#### Recorded data
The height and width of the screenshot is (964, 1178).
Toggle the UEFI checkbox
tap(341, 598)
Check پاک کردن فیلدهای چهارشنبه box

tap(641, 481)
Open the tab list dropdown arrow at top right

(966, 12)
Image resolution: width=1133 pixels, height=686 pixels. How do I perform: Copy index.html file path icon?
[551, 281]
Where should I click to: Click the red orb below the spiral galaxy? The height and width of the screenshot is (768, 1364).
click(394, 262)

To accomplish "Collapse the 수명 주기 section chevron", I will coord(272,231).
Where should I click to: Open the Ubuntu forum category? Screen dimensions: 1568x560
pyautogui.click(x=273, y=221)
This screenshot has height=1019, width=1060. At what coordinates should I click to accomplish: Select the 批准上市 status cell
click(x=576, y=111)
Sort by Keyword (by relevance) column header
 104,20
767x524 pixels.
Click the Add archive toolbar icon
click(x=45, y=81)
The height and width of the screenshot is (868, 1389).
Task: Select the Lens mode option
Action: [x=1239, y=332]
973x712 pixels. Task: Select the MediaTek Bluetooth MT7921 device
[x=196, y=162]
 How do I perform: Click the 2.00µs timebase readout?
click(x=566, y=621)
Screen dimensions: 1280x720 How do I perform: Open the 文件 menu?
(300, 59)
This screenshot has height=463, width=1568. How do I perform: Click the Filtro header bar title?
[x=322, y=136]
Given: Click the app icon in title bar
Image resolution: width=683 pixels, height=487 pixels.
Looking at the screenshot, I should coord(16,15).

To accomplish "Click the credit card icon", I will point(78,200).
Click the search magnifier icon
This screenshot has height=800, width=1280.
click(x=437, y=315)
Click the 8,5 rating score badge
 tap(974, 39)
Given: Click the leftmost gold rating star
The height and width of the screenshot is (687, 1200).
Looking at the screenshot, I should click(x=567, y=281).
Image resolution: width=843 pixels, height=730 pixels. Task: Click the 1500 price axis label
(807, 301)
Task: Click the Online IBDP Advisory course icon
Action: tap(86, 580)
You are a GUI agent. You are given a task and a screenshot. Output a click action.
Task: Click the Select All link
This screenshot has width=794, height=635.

#### Exercise goal
Exact reproduction of all the material is needed.

#### Solution to this task
The height and width of the screenshot is (964, 1178).
Toggle the UEFI checkbox
tap(341, 598)
Check پاک کردن فیلدهای چهارشنبه box

tap(641, 481)
Open the tab list dropdown arrow at top right

(966, 12)
Image resolution: width=1133 pixels, height=686 pixels. How do I perform: Copy index.html file path icon?
[551, 281]
Where should I click to: Click the red orb below the spiral galaxy? The height and width of the screenshot is (768, 1364).
click(394, 262)

To accomplish "Collapse the 수명 주기 section chevron", I will coord(272,231).
Where should I click to: Open the Ubuntu forum category? Screen dimensions: 1568x560
pyautogui.click(x=273, y=221)
This screenshot has height=1019, width=1060. At what coordinates should I click to accomplish: Select the 批准上市 status cell
click(x=576, y=111)
Sort by Keyword (by relevance) column header
 104,20
767x524 pixels.
Click the Add archive toolbar icon
click(x=45, y=81)
The height and width of the screenshot is (868, 1389).
Task: Select the Lens mode option
Action: [x=1239, y=332]
973x712 pixels. Task: Select the MediaTek Bluetooth MT7921 device
[x=196, y=162]
 How do I perform: Click the 2.00µs timebase readout?
click(x=566, y=621)
Screen dimensions: 1280x720 How do I perform: Open the 文件 menu?
(300, 59)
This screenshot has height=463, width=1568. How do I perform: Click the Filtro header bar title?
[x=322, y=136]
Given: Click the app icon in title bar
Image resolution: width=683 pixels, height=487 pixels.
Looking at the screenshot, I should coord(16,15).

To accomplish "Click the credit card icon", I will point(78,200).
Click the search magnifier icon
This screenshot has height=800, width=1280.
click(x=437, y=315)
Click the 8,5 rating score badge
 tap(974, 39)
Given: Click the leftmost gold rating star
The height and width of the screenshot is (687, 1200).
Looking at the screenshot, I should click(x=567, y=281).
Image resolution: width=843 pixels, height=730 pixels. Task: Click the 1500 price axis label
(807, 301)
Task: Click the Online IBDP Advisory course icon
Action: tap(86, 580)
You are a GUI agent. You are given a task and a screenshot. Output a click action.
Task: Click the Select All link
This screenshot has width=794, height=635.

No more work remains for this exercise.